-- Source information --
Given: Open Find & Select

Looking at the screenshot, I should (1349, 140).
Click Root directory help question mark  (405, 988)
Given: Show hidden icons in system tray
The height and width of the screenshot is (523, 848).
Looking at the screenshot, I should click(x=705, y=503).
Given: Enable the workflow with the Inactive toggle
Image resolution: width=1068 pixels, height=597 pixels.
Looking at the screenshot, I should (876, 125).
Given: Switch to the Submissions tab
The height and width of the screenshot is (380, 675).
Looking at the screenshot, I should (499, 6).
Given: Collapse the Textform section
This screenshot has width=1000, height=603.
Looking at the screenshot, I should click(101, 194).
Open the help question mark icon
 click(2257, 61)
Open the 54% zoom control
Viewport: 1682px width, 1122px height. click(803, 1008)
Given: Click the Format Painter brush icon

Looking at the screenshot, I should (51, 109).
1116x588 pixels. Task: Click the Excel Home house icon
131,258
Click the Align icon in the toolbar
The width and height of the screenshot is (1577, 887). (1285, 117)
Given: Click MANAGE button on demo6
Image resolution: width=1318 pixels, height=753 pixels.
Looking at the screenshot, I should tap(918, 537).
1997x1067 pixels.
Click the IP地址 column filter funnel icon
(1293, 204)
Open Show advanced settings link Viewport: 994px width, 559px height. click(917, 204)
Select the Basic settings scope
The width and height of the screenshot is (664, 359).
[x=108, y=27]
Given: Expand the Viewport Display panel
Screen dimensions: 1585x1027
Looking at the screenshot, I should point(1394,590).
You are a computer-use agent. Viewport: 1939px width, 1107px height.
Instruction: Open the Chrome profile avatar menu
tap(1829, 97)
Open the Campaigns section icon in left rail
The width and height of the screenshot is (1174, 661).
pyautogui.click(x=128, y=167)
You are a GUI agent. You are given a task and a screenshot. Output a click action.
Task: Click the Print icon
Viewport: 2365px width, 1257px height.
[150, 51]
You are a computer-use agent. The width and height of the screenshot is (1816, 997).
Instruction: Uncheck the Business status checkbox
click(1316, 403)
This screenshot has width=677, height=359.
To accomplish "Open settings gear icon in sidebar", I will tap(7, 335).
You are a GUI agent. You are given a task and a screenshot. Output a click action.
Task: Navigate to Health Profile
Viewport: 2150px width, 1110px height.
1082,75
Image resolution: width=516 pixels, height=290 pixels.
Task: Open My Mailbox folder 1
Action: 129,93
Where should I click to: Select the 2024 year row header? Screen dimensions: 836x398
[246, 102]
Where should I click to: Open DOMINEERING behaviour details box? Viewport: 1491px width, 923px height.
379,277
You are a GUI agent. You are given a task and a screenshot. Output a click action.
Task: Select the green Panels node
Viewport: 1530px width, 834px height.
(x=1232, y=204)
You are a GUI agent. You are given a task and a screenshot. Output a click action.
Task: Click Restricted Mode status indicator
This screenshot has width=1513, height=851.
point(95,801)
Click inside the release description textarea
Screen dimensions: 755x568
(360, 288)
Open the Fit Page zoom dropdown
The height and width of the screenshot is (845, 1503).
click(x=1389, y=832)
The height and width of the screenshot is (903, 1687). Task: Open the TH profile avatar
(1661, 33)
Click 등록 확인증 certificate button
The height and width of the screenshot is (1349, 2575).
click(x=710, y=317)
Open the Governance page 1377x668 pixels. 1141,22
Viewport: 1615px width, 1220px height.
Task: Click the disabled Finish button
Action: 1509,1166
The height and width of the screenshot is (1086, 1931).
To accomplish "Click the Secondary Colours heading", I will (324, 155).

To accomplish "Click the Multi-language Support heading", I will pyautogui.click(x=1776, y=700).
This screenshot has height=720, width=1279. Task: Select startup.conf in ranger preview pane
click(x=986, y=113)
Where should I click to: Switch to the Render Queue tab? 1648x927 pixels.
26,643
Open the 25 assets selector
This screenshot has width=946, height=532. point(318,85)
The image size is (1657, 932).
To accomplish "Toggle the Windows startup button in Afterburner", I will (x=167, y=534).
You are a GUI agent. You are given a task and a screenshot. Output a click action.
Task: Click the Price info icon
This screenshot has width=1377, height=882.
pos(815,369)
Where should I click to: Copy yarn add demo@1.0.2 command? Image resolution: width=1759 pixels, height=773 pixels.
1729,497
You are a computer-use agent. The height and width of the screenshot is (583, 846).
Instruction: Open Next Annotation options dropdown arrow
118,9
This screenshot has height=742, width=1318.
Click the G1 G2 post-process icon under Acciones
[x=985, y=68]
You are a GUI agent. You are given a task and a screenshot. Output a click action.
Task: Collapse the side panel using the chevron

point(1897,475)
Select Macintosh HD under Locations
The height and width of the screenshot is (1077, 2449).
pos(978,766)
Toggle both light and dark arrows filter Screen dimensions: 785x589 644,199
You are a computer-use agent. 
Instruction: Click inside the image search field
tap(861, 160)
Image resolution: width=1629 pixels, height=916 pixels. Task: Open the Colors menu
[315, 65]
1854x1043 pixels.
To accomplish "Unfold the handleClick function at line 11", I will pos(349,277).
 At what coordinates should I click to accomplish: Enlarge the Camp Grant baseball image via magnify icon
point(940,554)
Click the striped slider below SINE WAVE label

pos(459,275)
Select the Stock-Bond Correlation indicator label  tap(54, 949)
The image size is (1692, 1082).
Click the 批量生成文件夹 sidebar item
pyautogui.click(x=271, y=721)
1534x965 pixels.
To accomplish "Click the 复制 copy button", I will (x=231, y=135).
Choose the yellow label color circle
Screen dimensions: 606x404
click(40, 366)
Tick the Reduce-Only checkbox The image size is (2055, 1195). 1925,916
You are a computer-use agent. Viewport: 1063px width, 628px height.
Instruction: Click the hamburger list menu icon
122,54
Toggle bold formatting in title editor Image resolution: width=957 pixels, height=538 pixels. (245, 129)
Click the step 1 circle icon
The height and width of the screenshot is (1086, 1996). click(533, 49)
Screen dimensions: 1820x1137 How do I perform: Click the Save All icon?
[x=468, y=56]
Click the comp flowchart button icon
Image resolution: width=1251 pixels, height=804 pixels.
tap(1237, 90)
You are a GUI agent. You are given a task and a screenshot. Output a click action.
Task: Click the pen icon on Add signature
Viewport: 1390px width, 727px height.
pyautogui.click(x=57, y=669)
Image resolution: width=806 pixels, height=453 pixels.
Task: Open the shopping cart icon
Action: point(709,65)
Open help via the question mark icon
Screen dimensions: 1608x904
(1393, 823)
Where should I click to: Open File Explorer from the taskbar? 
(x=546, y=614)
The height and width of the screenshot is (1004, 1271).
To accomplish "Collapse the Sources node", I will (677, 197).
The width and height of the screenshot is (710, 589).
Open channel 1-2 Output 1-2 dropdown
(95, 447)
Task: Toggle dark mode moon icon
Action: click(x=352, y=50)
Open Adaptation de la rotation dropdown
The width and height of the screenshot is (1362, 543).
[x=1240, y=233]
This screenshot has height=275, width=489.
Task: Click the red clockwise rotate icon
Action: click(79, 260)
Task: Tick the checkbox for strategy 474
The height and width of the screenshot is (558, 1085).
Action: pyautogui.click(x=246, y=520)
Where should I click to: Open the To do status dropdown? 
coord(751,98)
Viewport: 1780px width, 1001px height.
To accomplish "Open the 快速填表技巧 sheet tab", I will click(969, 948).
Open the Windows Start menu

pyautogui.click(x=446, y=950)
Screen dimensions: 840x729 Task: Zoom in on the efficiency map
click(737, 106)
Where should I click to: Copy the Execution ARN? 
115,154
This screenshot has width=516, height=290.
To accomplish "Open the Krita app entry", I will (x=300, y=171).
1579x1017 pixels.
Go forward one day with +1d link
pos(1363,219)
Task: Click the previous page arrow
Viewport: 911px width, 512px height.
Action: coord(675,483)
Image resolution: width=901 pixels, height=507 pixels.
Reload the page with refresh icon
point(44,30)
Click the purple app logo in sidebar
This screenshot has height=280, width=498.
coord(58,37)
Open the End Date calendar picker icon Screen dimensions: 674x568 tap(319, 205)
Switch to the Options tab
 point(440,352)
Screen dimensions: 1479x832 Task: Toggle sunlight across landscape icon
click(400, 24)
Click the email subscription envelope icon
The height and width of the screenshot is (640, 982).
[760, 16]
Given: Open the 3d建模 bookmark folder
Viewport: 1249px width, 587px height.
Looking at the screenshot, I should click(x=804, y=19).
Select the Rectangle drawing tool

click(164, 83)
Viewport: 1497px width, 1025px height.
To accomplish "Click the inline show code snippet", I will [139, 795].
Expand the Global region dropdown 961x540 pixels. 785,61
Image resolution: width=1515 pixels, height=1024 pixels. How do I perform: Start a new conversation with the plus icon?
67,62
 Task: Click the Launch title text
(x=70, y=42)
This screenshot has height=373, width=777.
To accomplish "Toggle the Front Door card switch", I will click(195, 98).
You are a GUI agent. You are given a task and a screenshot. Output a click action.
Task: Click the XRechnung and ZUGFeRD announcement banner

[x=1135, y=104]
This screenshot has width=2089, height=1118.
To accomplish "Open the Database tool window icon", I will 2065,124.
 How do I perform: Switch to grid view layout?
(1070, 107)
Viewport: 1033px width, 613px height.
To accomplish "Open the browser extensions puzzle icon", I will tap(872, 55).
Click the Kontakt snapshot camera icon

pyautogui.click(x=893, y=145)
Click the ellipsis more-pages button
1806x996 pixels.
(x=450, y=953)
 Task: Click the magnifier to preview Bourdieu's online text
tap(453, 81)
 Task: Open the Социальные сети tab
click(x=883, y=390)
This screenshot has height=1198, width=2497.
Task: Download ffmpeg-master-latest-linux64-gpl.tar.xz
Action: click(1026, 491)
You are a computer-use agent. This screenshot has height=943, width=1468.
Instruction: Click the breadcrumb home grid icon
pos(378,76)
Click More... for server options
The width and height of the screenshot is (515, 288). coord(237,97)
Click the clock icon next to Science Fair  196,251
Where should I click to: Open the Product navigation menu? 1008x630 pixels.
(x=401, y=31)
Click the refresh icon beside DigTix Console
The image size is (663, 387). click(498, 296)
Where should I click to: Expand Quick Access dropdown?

-- Task instructions --
An exact copy of the entries from the line containing "Click the clock" through the last line is the expected answer.

-- Result of this exercise --
Click the clock icon next to Science Fair  196,251
Where should I click to: Open the Product navigation menu? 1008x630 pixels.
(x=401, y=31)
Click the refresh icon beside DigTix Console
The image size is (663, 387). click(498, 296)
Where should I click to: Expand Quick Access dropdown?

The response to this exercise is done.